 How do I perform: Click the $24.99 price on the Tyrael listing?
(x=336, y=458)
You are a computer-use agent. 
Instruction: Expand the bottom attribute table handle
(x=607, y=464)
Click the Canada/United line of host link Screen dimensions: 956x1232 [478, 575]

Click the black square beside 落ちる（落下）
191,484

* * *

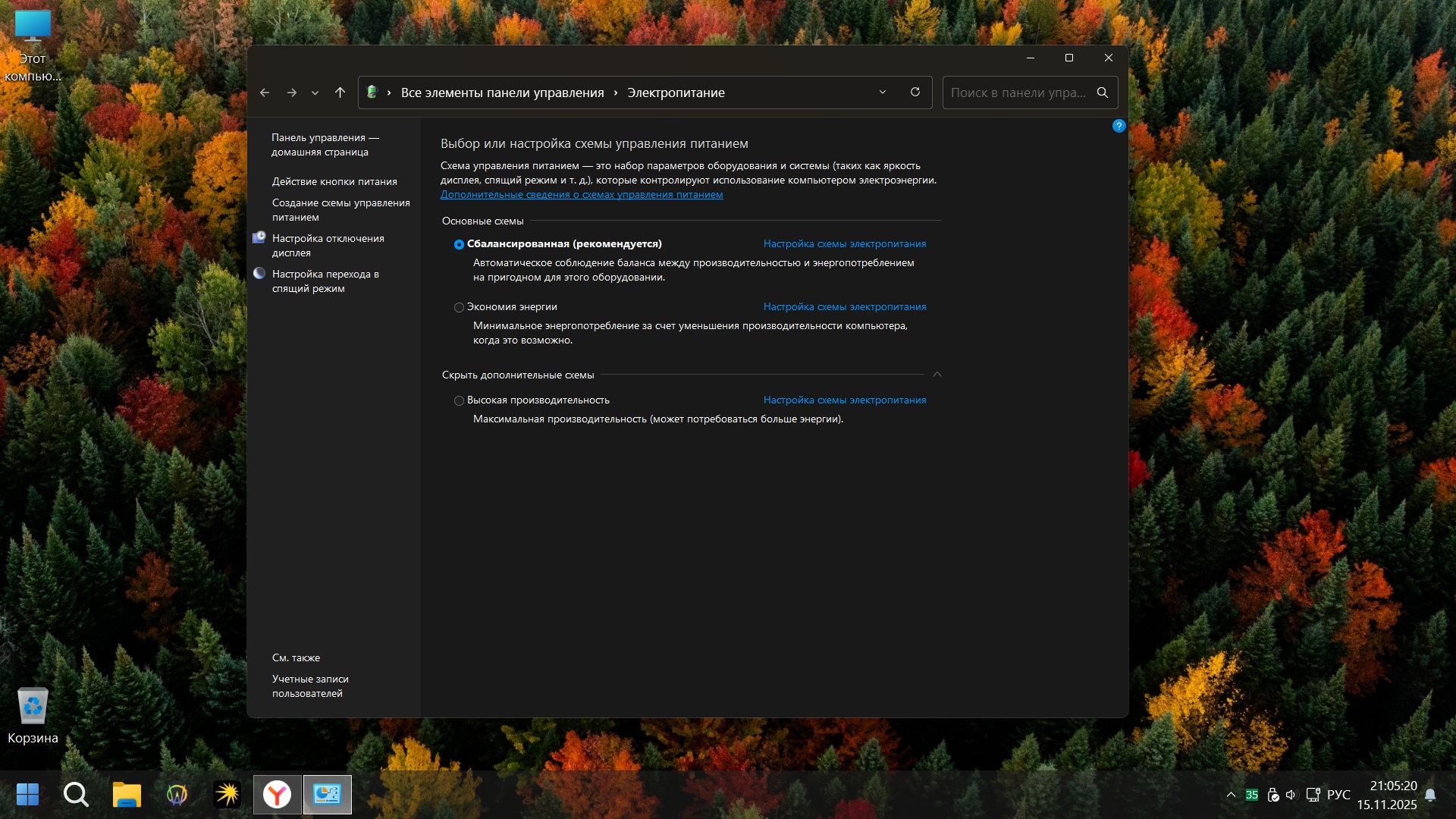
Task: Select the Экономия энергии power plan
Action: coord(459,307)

* PROMPT *
Convert the items from the line with "How do I perform: Click" to the line with "Click the Canada/United", both included, into a Markdown table with the columns Row and Text, where Row gives a running number and Text gives the line. Omit any blank lines.

* PROBLEM SOLUTION *
| Row | Text |
|---|---|
| 1 |  How do I perform: Click the $24.99 price on the Tyrael listing? |
| 2 | (x=336, y=458) |
| 3 | You are a computer-use agent.  |
| 4 | Instruction: Expand the bottom attribute table handle |
| 5 | (x=607, y=464) |
| 6 | Click the Canada/United line of host link Screen dimensions: 956x1232 [478, 575] |